Government in Action Yoshitaka Sakurada, 68, a 22-year member of Japan’s parliament, was named by Prime Minister Shinzo Abe in October to two new posts: cybersecurity and Olympics minister for the country. But according to Reuters, at a committee meeting on Nov. 14, when a member of the opposition asked Sakurada a “gotcha” question about his computer literacy, he admitted: “I’ve never used a computer! … I’ve always directed my staff and secretaries to do that kind of thing.” He assured the lawmaker there would be no problems. Mmm-hmm.

Least Competent Criminals A successful heist at an electronics retail store requires careful planning and attention to detail — a fact that appears to have escaped three men in North Raleigh, North Carolina, on Nov. 12. That night, the News and Observer reported, an employee of the store called 911 to report that three men had entered the store with semi-automatic weapons and ordered workers into the stockroom. One of them was carrying a cardboard box, officers learned, which he used to load up mobile phones and smart watches. The men also filled two crates with merchandise, which totaled more than $26,000. When the robbers left through the back door, they took the crates with them, but forgot the cardboard box which, serendipitously, sported a shipping label with an address on it. Police used the address, along with a mug shot from a previous crime that matched an image in the store’s surveillance video, to track down Brian Lamonte Clark, 22, and arrest him for robbery with a dangerous weapon and conspiracy to commit robbery.
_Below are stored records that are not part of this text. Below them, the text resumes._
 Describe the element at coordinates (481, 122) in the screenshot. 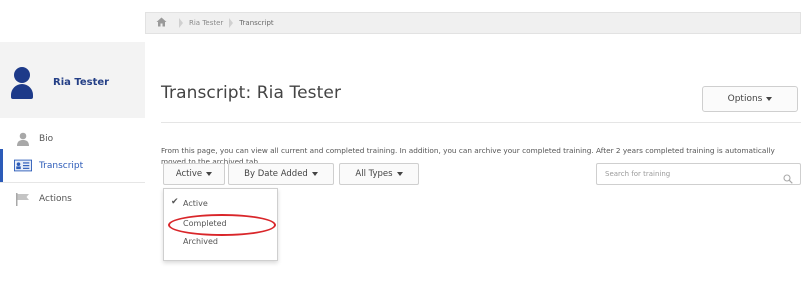

I see `title-divider` at that location.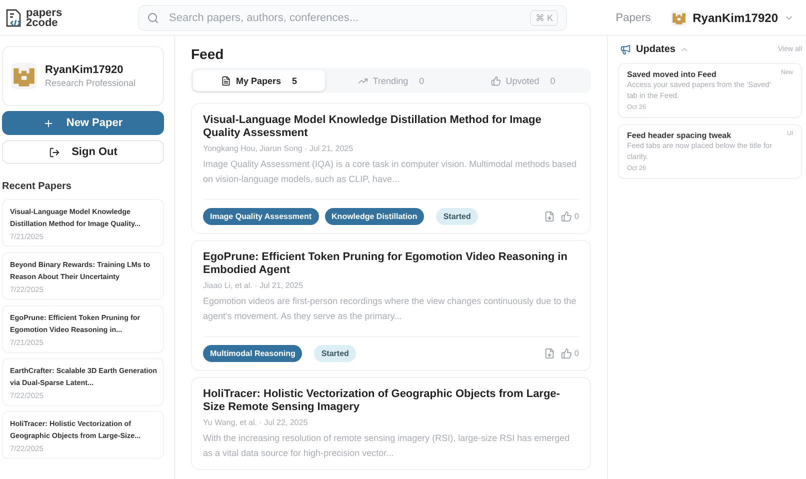 This screenshot has height=479, width=806. What do you see at coordinates (672, 74) in the screenshot?
I see `update-title: Saved moved into Feed` at bounding box center [672, 74]. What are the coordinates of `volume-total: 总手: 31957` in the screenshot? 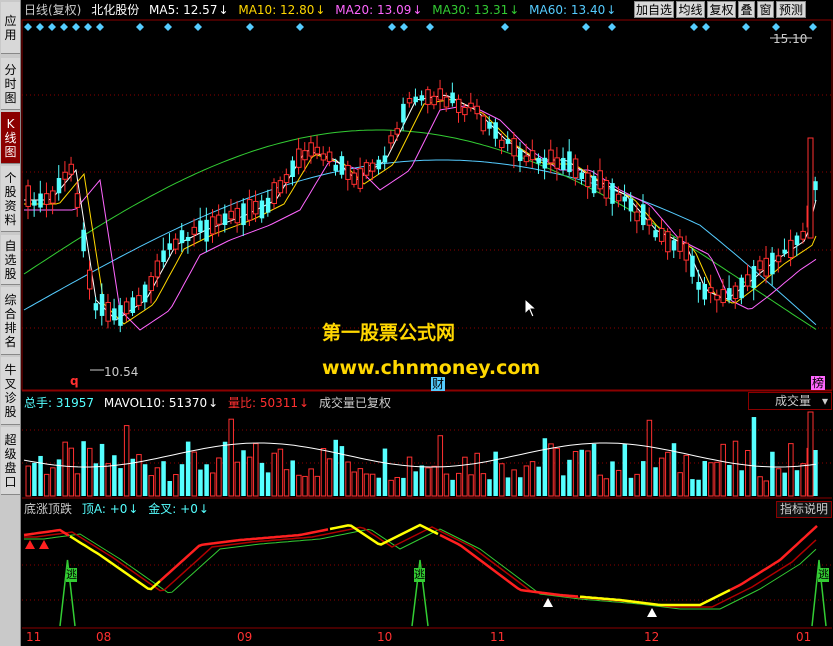 It's located at (60, 403). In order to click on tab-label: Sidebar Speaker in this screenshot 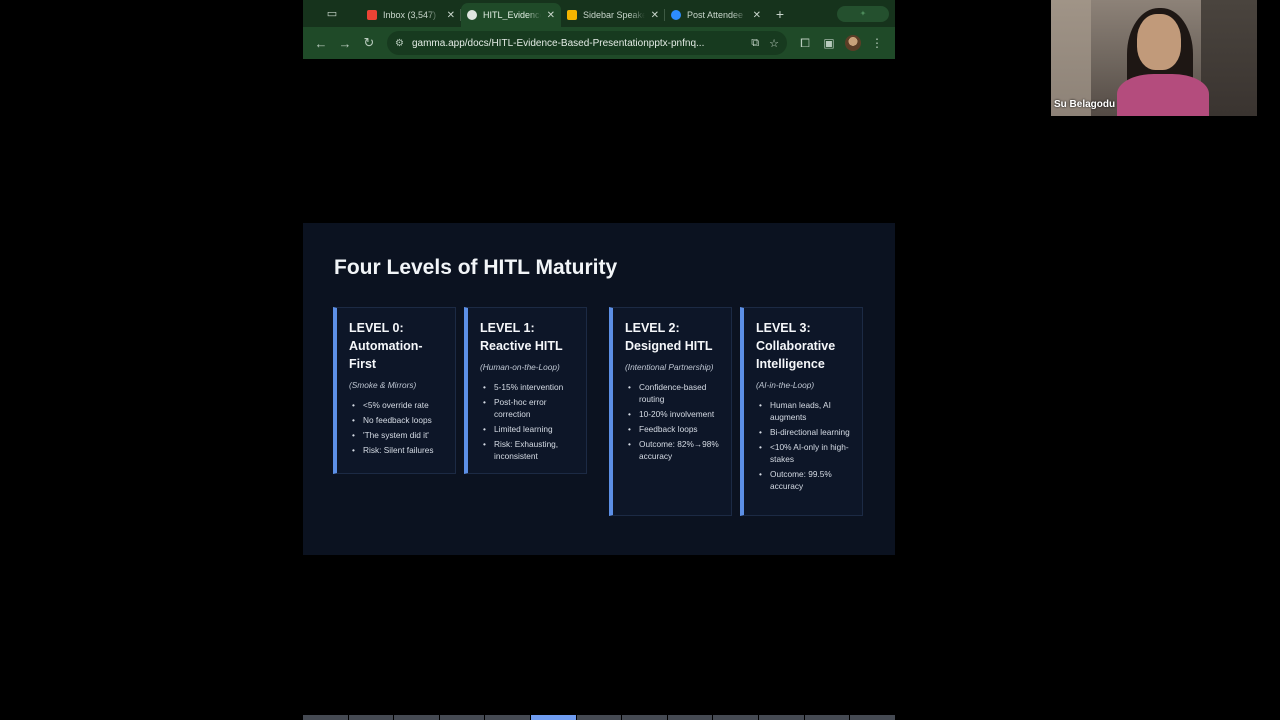, I will do `click(614, 15)`.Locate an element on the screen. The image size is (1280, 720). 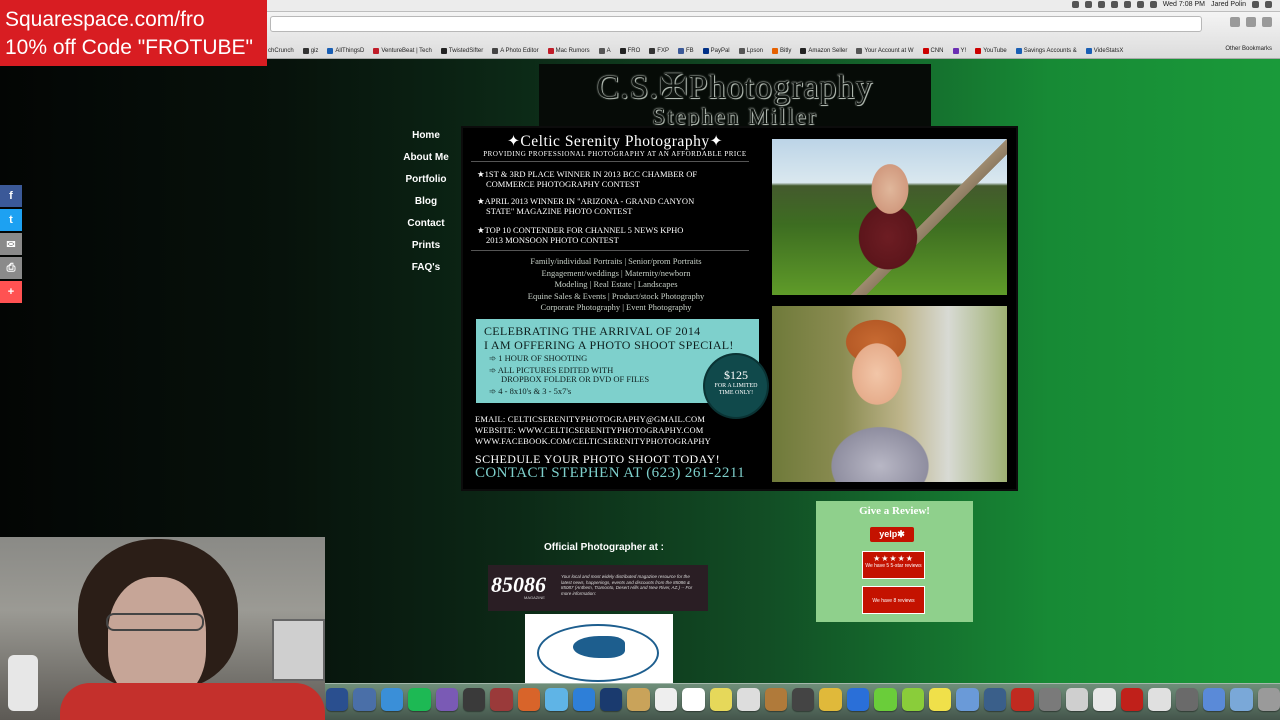
bookmark-item: FXP is located at coordinates (659, 51).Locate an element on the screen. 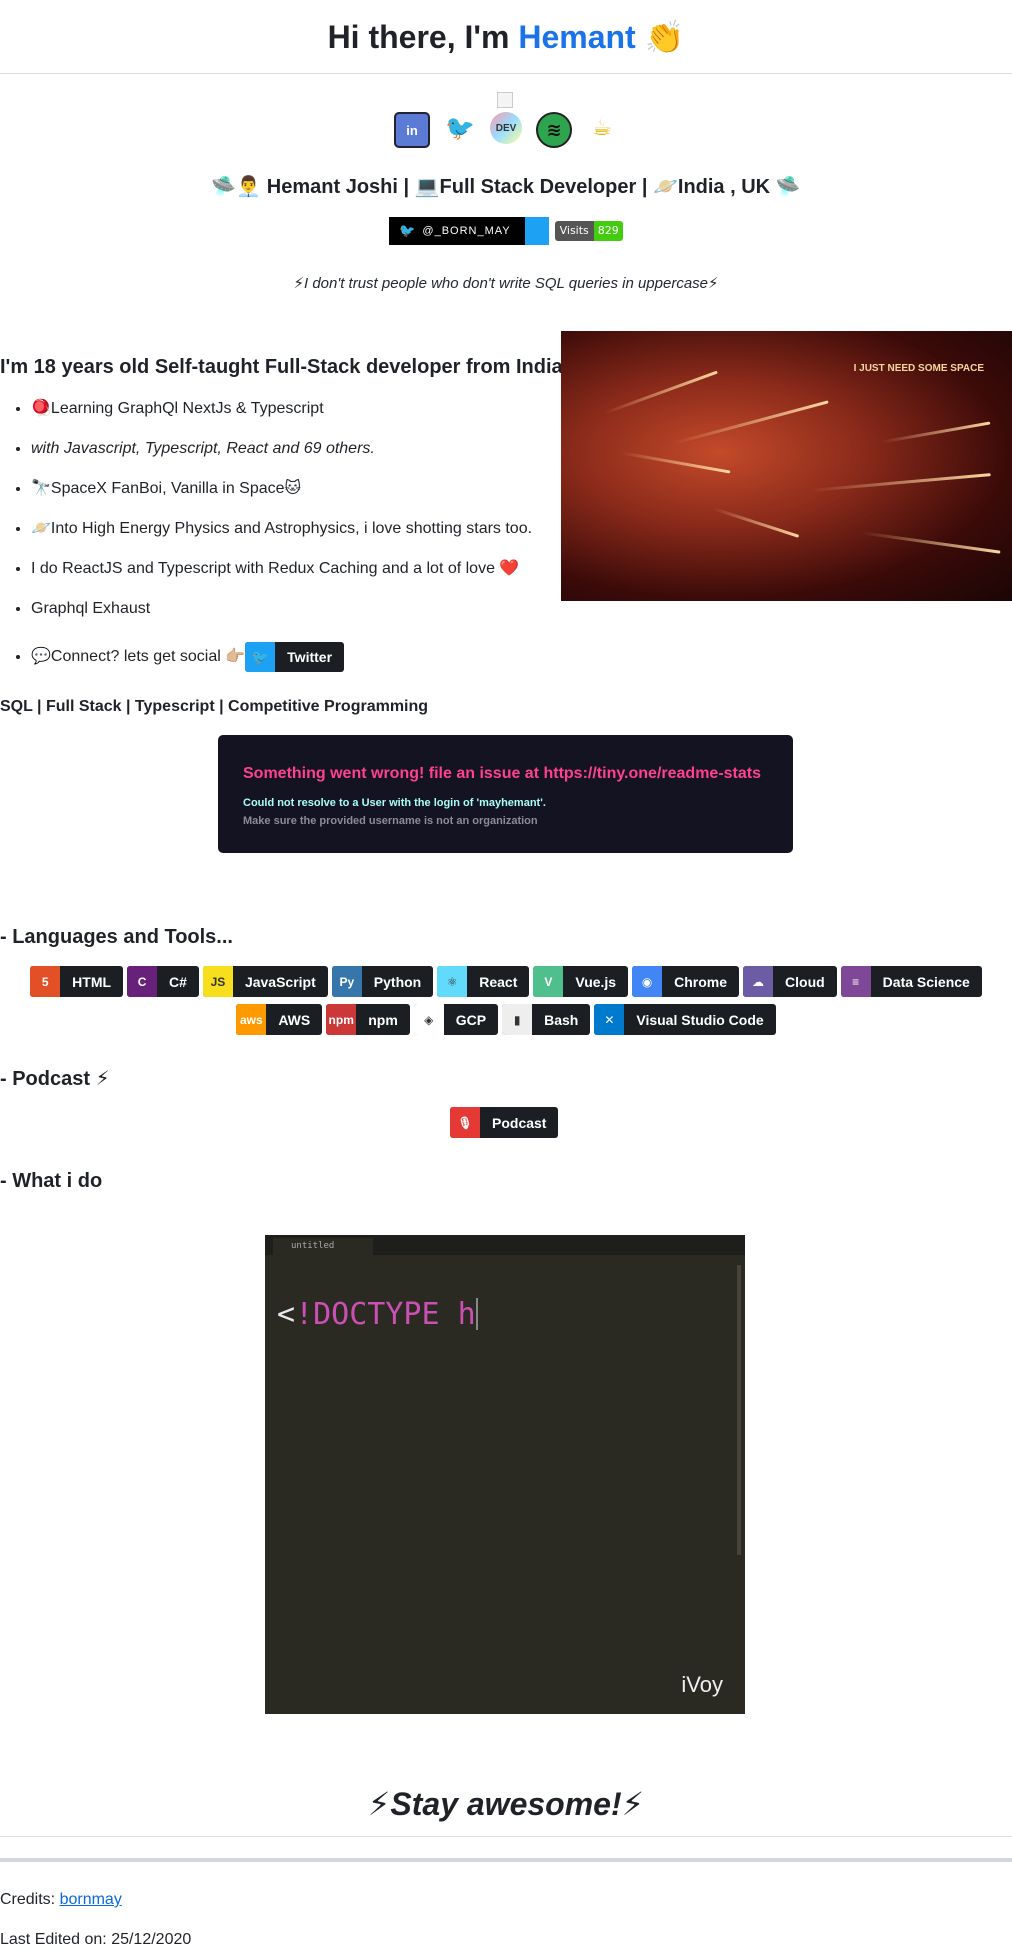 The image size is (1012, 1951). tool-badge-npm: npm npm is located at coordinates (368, 1020).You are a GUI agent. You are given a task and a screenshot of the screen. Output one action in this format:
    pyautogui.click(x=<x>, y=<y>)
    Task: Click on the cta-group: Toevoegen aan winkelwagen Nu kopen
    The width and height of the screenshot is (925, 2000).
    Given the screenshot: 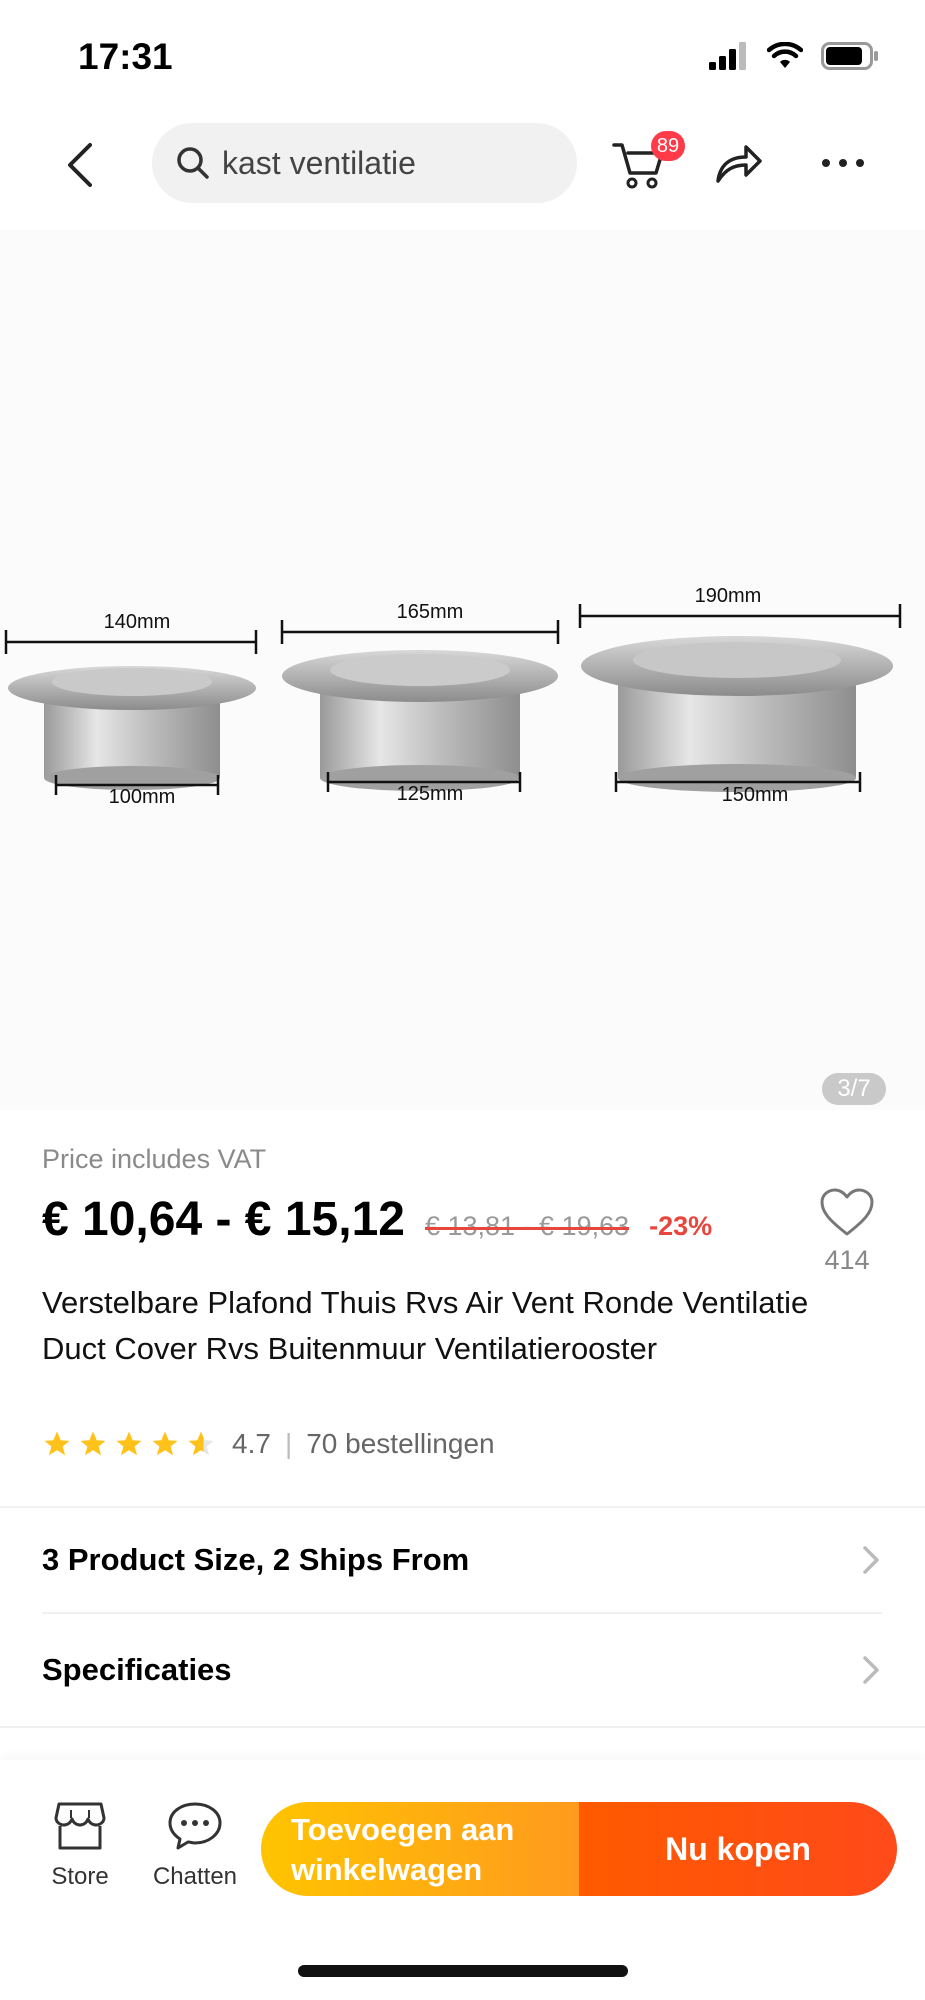 What is the action you would take?
    pyautogui.click(x=579, y=1849)
    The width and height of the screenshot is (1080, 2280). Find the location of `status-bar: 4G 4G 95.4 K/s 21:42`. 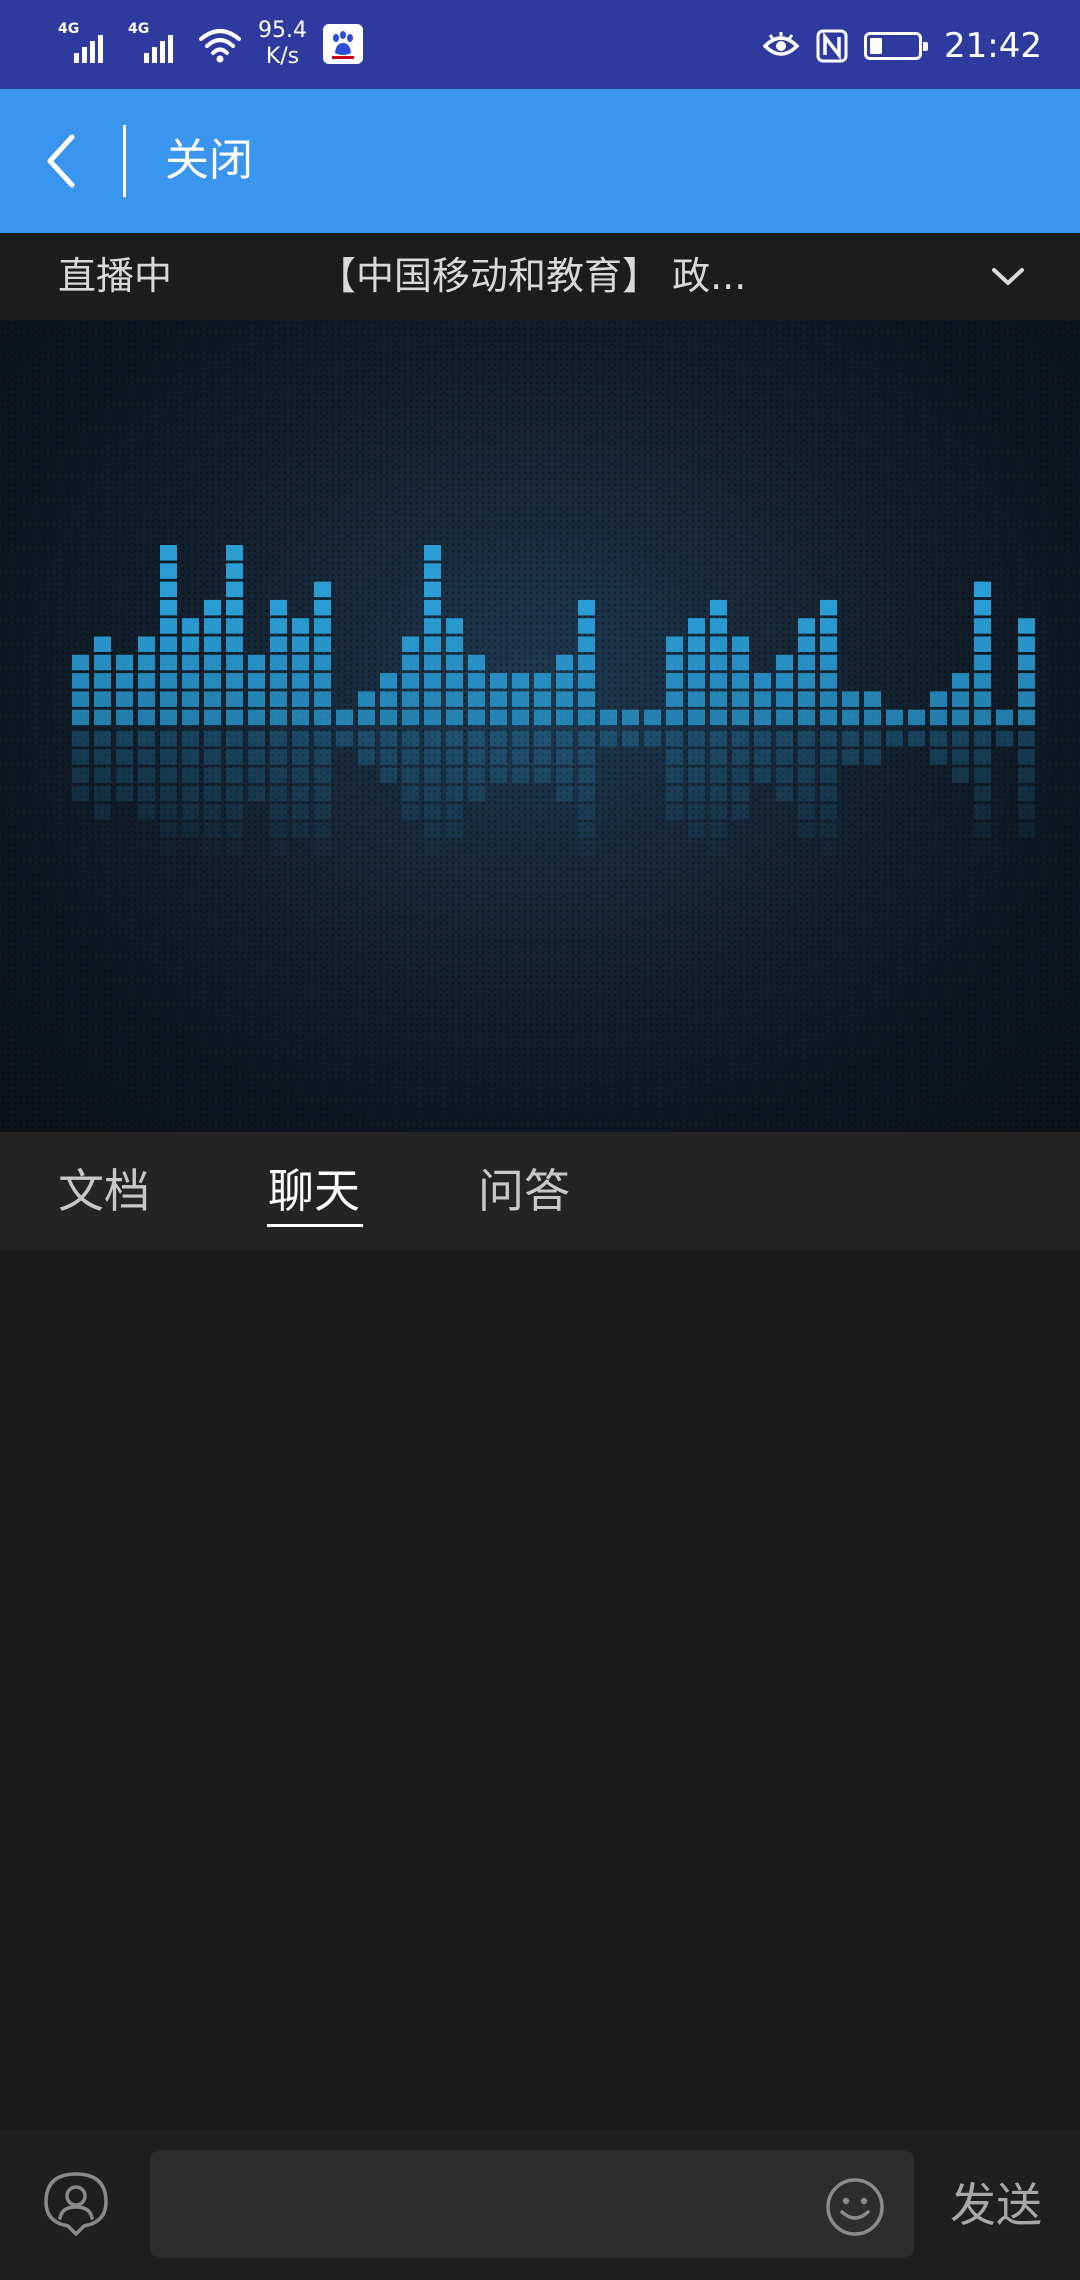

• The Lucardo Escape Rooms in Manchester, England, were the site of a misguided break-in on Nov. 29 when two thieves ransacked a fake bank vault as if it were the real thing. The Manchester Evening News reported that more than 50 surveillance cameras captured the duo’s antics as they broke into fake safes and opened drawers that held only puzzles. “They must be Manchester’s stupidest burglars,” said Lucardo director Ian Pownall, 26. The business lost about 100 pounds in cash, but damage amounted to about 1,000 pounds — not to mention lost revenue while the business cleans up. “We’re a small, family-owned business, so even a couple of thousand pounds will have an effect on us, particularly before Christmas,” Pownall said.